Riots in China’s Xinjiang region kill at least 27.” South China Morning Post, June 26, 2013.

Twenty-seven people were killed this week after rioters clashed with police in China’s ethnically divided Xinjiang region. The region is home to almost 9 million Uyghers, an ethnic Muslim minority that has long faced systemic persecution at the hands of the Han majority in China. Significant Han migration in recent years and uneven returns on government investments in natural resource extraction have buttressed ethnic tensions in the region.

— Aviva Stahl focuses on Islamophobia in the US and the UK and its links to racism, homophobia/transphobia and the prison industrial complex.

Police ‘smear’ campaign targeted Stephen Lawrence’s friends and family,” by Rob Evans and Paul Lewis. The Guardian, June 23, 2013.

As NYC prepares itself for a City Council vote on the Community Safety Act, new revelations have emerged about the extent of police spying in Britain. The Guardian has revealed that police officers were instructed to spy on the family of Stephen Lawrence, a black British teenager who was murdered in a racially motivated attack in 1993, in order to gather possible “dirt” that could be used to discredit them. The Metropolitan Police’s failure to investigate Lawrence’s killing was examined several years later in the Macpherson Report, which concluded that the force was institutionally racist. The recent revelations of spying, which were made by a former undercover officer turned whisteblower, are especially damning given the symbolic importance attached to Lawrence’s case and the cultural shifts around race and policing brought about by the fallout from the Macpherson Report.

— John Thomason focuses on pieces that situate contemporary American political debates in historical and/or intellectual contexts.

Justice Ginsburg’s Dissenting Opinion in Shelby County v. Holder. Supreme Court of the United States, June 25, 2013.

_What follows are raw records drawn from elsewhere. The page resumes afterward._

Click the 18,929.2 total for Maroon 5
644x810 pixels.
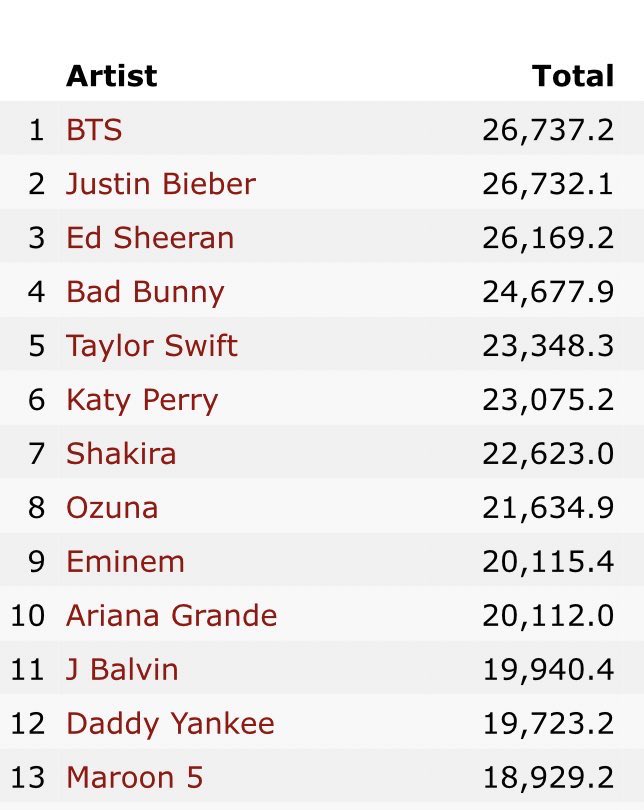(x=548, y=777)
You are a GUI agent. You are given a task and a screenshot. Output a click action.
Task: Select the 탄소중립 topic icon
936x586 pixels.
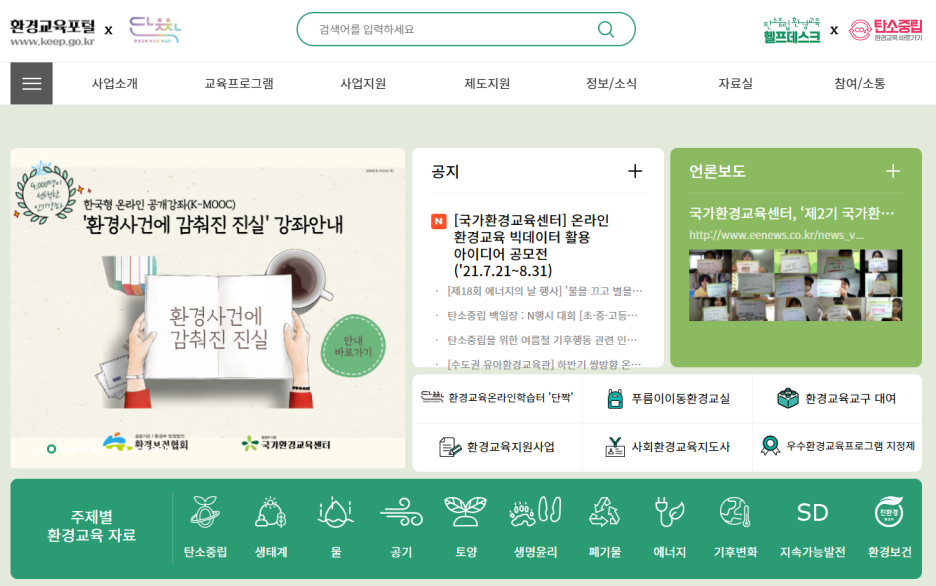coord(205,512)
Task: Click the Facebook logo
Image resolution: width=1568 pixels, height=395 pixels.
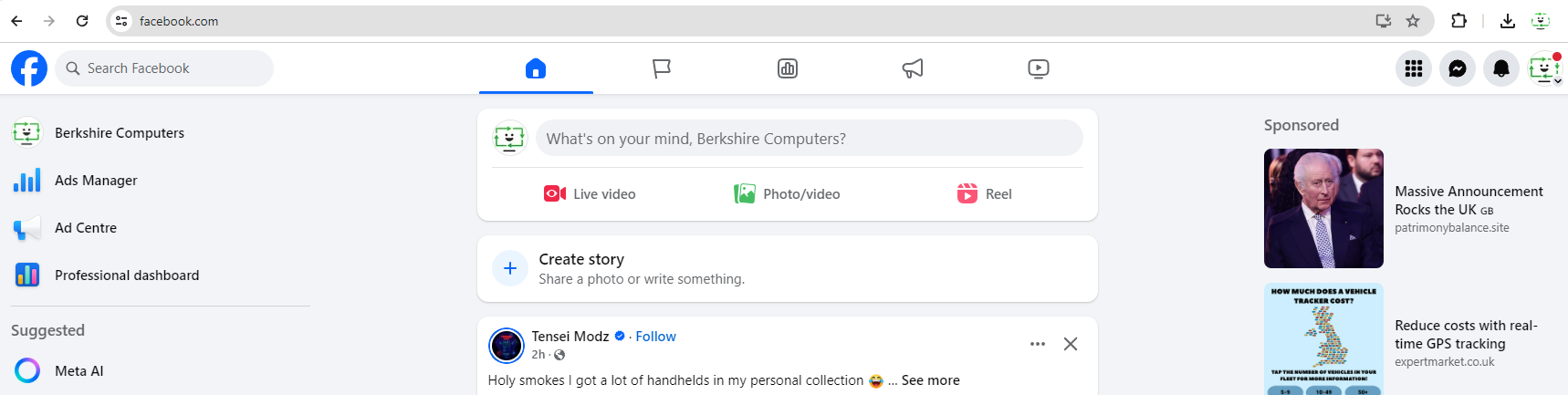Action: (29, 68)
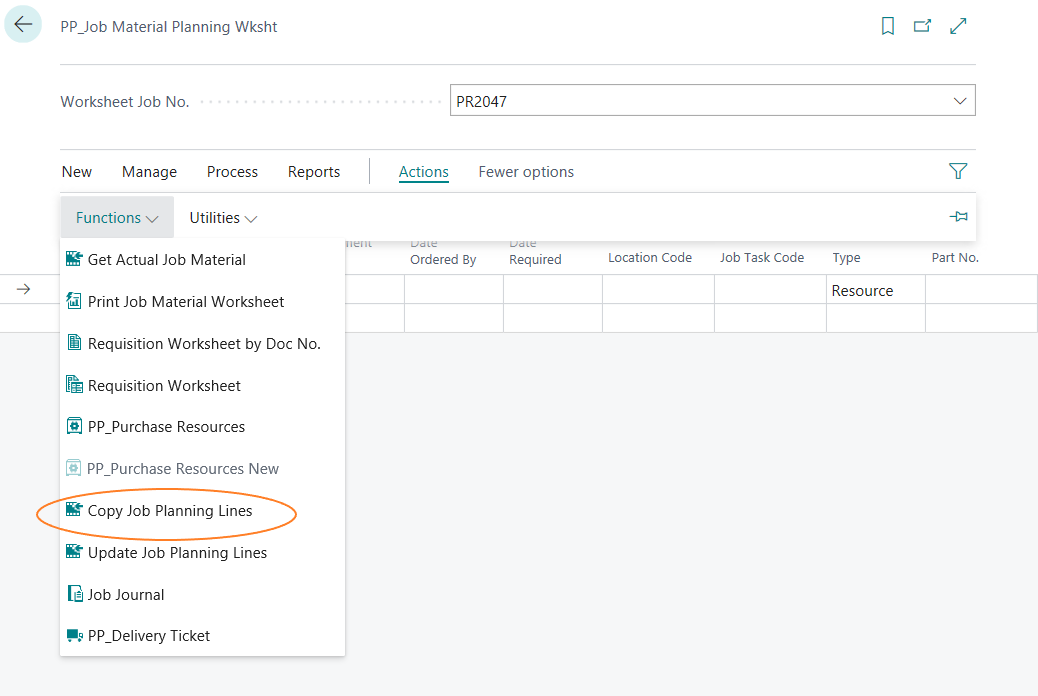Screen dimensions: 1038x696
Task: Open the Job Journal entry
Action: (x=126, y=595)
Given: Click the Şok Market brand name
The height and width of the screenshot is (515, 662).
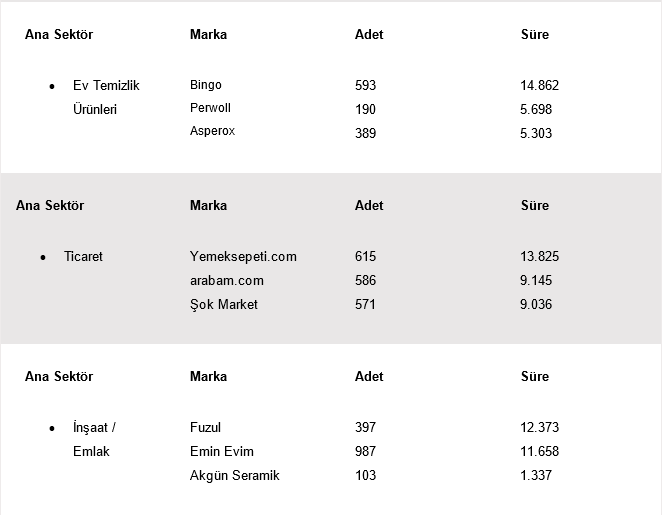Looking at the screenshot, I should (224, 304).
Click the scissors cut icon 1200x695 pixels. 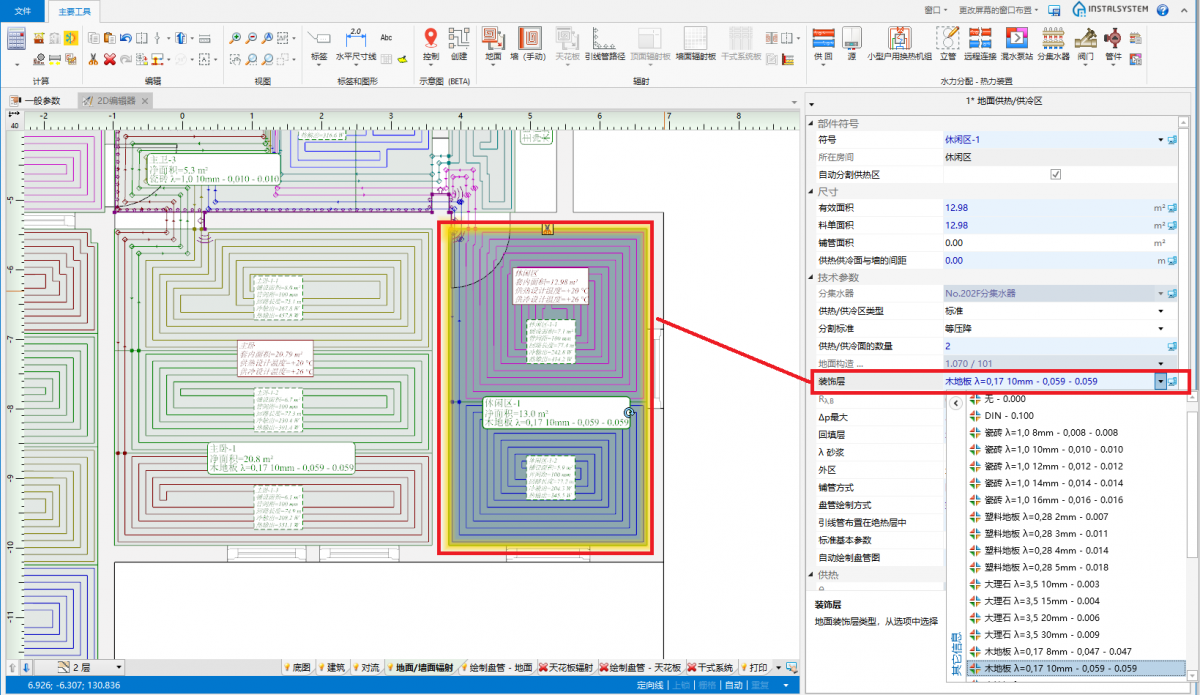[x=93, y=60]
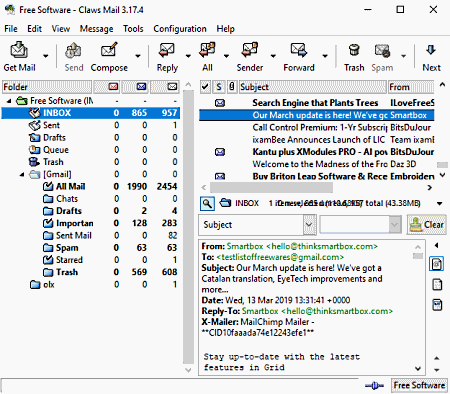Viewport: 450px width, 394px height.
Task: Toggle online/offline plug icon in status bar
Action: 374,386
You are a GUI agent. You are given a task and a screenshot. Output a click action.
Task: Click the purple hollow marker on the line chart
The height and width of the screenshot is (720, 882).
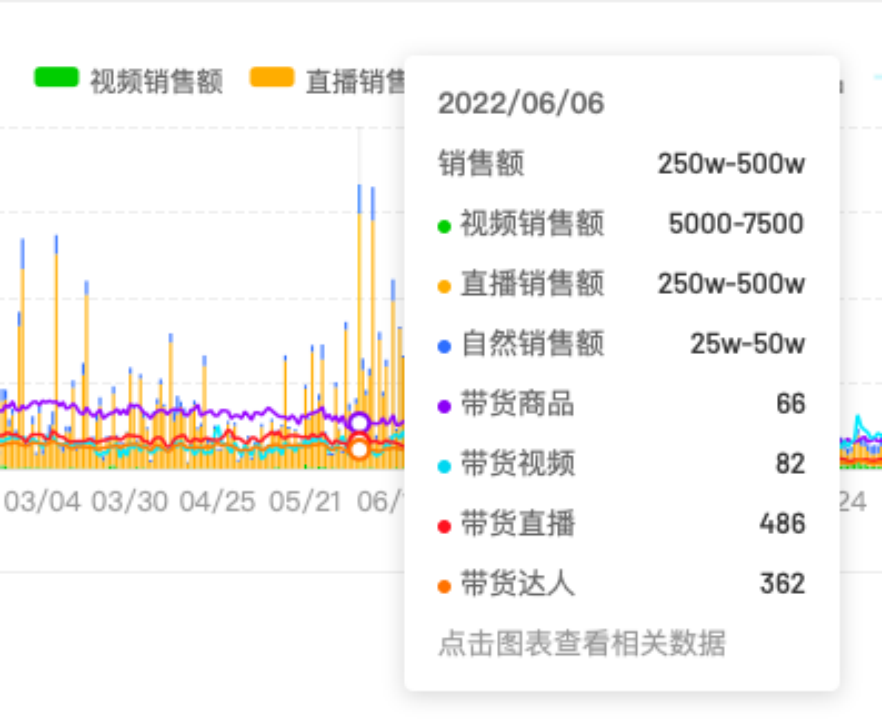[x=359, y=423]
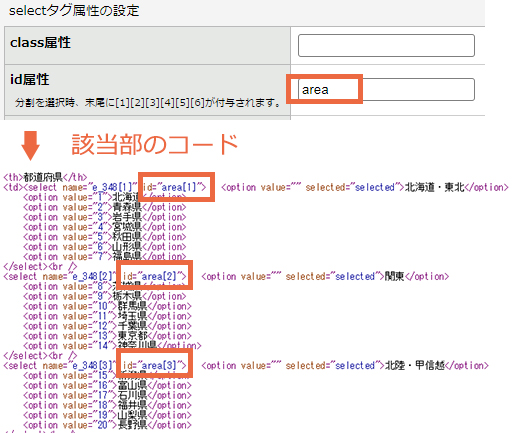Click the 北海道・東北 selected option code
The image size is (517, 433).
pos(365,187)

There’s been some good stuff written about the Supreme Court’s 5-4 decision to nullify Section 4 of the Voting Rights Act. But nothing is as comprehensive and damning as Justice Ginsburg’s dissent, which argues eloquently not only for the constitutional permissibility—necessity, even—of the VRA as written, but also for the overwh0elming weight of historical (and contemporary) evidence that informed Congress’s landslide vote to reauthorize the law in 2006.